Prompt A:
Please translate this sentence from the forum thread about the Abt TT-Limited into Spanish: "I don't think the styling has aged particularly well."
Prompt B:
In the forum thread about the Abt TT-Limited, which two colors does glslang say the car would look great in?
Prompt C:
Write the post that comes next in the forum thread about the Abt TT-Limited.

--- begin Reading text ---

# Abt TT-Limited.



## R5T (Apr 24, 2008)

btw, Best aftermarket TT Mk1 rear spoiler.


----------



## glslang (Dec 5, 2009)

Remove the spoiler and replace the bumper with the V6 and it may look good. Still not sure about yellow, but in white or black would be just great.


----------



## YELLOW_TT (Feb 25, 2004)

Not normally a fan of these but this one looks well looked after


----------



## spearhunter#2 (May 21, 2010)

Spoiler looks cak.


----------



## tricklexxx (Oct 21, 2010)

Too Max Power for me, saw one at EvenTT11. Shouts look at me! (I'm a c*ck)


----------



## chassmash (Feb 16, 2012)

do like that front grill  
shame they dont make it now


----------



## Brendanb86 (Feb 12, 2011)

Love the colour, wider arches and side sills, hate the spoiler and front bumper.


----------



## V6RUL (May 28, 2009)

All show and no go..compared to the look.
Spoiler is OTT and skirt additions are not affective.
Steve


----------



## TTSPORT666 (Dec 1, 2011)

Hmm not classy is it......i would be embarrassed to drive this car to work. For people not in the know.....you would expect friggin BANANA man to step out of it!


----------



## E3 YOB (Mar 2, 2010)

Found this the other day on youtube - ABT promotional video :lol:


----------



## gadgetboy38 (Mar 9, 2005)

there's one on ebay 

http://www.ebay.co.uk/itm/ABT-AUDI-TT-1 ... 494wt_1351

and in blue

http://www.ebay.co.uk/itm/Blue-ABT-Audi ... 500wt_1366


----------



## Tritium (Apr 25, 2011)

R5T said:


> btw, Best aftermarket TT Mk1 rear spoiler.


looks shite.


----------



## merlin c (Jan 25, 2012)

Tritium said:


> R5T said:
> 
> 
> > btw, Best aftermarket TT Mk1 rear spoiler.
> ...


+1


----------



## garyv6 (Jul 24, 2010)

Always gonna be marmite, does need a bit more from standard cos of the way it looks you would expect something big to happen, the power can easily sorted though from standard.

As a weekend toy I'd have it, daily driver possibly not, each to their own.

That car at EvenTT was bang tidy & a credit to it's owner, a very, very well turned out TT.


----------



## Jakalus (Jul 28, 2011)

Do not like at all [smiley=bigcry.gif]

Needs one of Kaz's red reverse light stickers too :roll:


----------



## neilc (Aug 8, 2011)

Gotta love an exhaust that pokes out half a metre :wink:


----------



## Super Josh (May 29, 2009)

I don't think the styling has aged particularly well.


----------



## Diveratt (Aug 31, 2009)

E3 YOB said:


> Found this the other day on youtube - ABT promotional video :lol:


Much nicer rear spoiler


----------



## djsmudge (Apr 24, 2011)

It looks like the spoiler is to keep the ABT Sticker dry!


----------



## YELLOW_TT (Feb 25, 2004)

gadgetboy38 said:


> there's one on ebay
> 
> http://www.ebay.co.uk/itm/ABT-AUDI-TT-1 ... 494wt_1351
> 
> ...


I don't think the blue one it an ABT I think it just has a few bits of there kit fitted


----------



## jays_225 (Nov 4, 2009)

take the spoiler off and ill take it lol :lol:


----------



## YELLOW_TT (Feb 25, 2004)

--- end Reading text ---
--- begin Given information ---

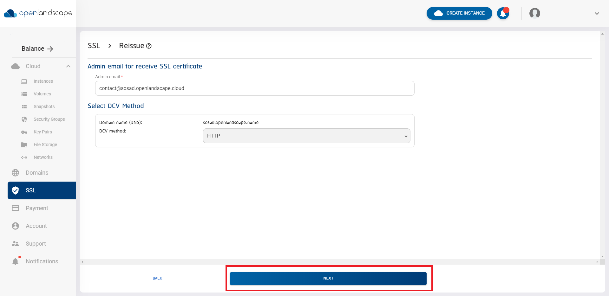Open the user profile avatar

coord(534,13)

--- end Given information ---
--- begin Given information ---

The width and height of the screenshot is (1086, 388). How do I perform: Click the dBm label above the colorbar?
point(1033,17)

--- end Given information ---
--- begin Given information ---

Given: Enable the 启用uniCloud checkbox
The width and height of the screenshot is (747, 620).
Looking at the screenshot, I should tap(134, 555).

--- end Given information ---

Written answer A:
No creo que el estilo haya envejecido particularmente bien.

Written answer B:
White or black.

Written answer C:
Diveratt said:


> E3 YOB said:
> 
> 
> > Found this the other day on youtube - ABT promotional video :lol:
> ...


That's the spoiler Wak has and I was thinking off before I got the carbon Osir one


----------



## merlin c (Jan 25, 2012)

Diveratt said:


> E3 YOB said:
> 
> 
> > Found this the other day on youtube - ABT promotional video :lol:
> ...


"Sie sprechen Englisch twat" !!! :-x


----------



## SVStu (Dec 11, 2006)

I quite like the touring car rear defuser.


----------



## GroverUK (Dec 2, 2010)

I saw the one that was at eventt 11 and tbf they do look better in the flesh. The pics don't do them much justice. Carnt remember if it had that spoiler on as it didn't seem that big as I remember it in person! :?:


----------



## Bago47 (Nov 27, 2011)

Any info on how many of them are LHD?


----------



## TTSPORT666 (Dec 1, 2011)

Bloody hell i wish i could get an ABT front and rear wide arch kit with side skirts....awesome. 

Damien.


----------



## Brendanb86 (Feb 12, 2011)

TTSPORT666 said:


> Hmm not classy is it......i would be embarrassed to drive this car to work. For people not in the know.....you would expect friggin BANANA man to step out of it!





TTSPORT666 said:


> Bloody hell i wish i could get an ABT front and rear wide arch kit with side skirts....awesome.
> 
> Damien.


Blimey, you're fickle! :lol: :wink:


----------



## TTSPORT666 (Dec 1, 2011)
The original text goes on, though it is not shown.